Friday, 1 September 2017

Java Scope, Local Variable vs Instance Variable

Cited from the Book Java How to Program

Variables declared in the body of a particular method are known as local variables and can be used only in that method. When that method terminates, the values of its local variables are lost.

An object has attributes that are carried with it as it’s used in a program. Such attributes exist before a method is called on an object, while the method is executing and after the method completes execution.

Attributes are represented as variables in a class declaration. Such variables are called fields and are declared inside a class declaration but outside the bodies of the class’s method declarations.

When each object of a class maintains its own copy of an attribute, the field that represents the attribute is also known as an instance variable—each object (instance) of the class has a separate instance of the variable in memory.

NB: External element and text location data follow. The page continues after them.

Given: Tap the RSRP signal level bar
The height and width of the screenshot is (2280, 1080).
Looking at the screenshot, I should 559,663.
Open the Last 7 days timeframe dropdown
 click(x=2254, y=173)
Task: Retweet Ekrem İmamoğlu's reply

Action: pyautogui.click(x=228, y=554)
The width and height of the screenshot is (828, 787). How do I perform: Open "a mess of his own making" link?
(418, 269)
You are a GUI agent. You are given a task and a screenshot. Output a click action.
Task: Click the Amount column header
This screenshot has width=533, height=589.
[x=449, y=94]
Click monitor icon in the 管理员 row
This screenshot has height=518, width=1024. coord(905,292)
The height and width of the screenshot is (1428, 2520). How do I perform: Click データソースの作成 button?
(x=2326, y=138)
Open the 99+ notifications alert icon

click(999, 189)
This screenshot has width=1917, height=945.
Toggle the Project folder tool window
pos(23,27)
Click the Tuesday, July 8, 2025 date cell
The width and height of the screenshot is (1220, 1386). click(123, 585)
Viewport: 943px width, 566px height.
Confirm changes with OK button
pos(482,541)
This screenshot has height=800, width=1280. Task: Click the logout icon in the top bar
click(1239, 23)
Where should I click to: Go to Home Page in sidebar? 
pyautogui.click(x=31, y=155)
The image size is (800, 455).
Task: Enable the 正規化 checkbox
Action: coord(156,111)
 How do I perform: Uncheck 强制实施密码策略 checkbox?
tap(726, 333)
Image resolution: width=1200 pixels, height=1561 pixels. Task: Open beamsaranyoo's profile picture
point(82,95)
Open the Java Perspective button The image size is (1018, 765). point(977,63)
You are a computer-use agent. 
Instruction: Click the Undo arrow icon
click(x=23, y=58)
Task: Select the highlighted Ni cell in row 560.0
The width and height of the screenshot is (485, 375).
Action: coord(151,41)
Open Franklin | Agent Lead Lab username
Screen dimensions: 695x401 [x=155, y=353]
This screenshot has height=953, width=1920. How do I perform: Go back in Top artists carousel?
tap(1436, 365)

Unlike local variables, which are not automatically initialized, every field has a default initial value—a value provided by Java when you do not specify the field’s initial value. Thus, fields are not required to be explicitly initialized before they’re used in a program—unless they must be initialized to values other than their default values.

Primitive-type instance variables are initialized by default—variables of types byte, char, short, int, long, float and double are initialized to 0, and variables of type boolean are initialized to false.









Reference-type instance variables are initialized by default to the value null—a reserved word that represents a “reference to nothing.”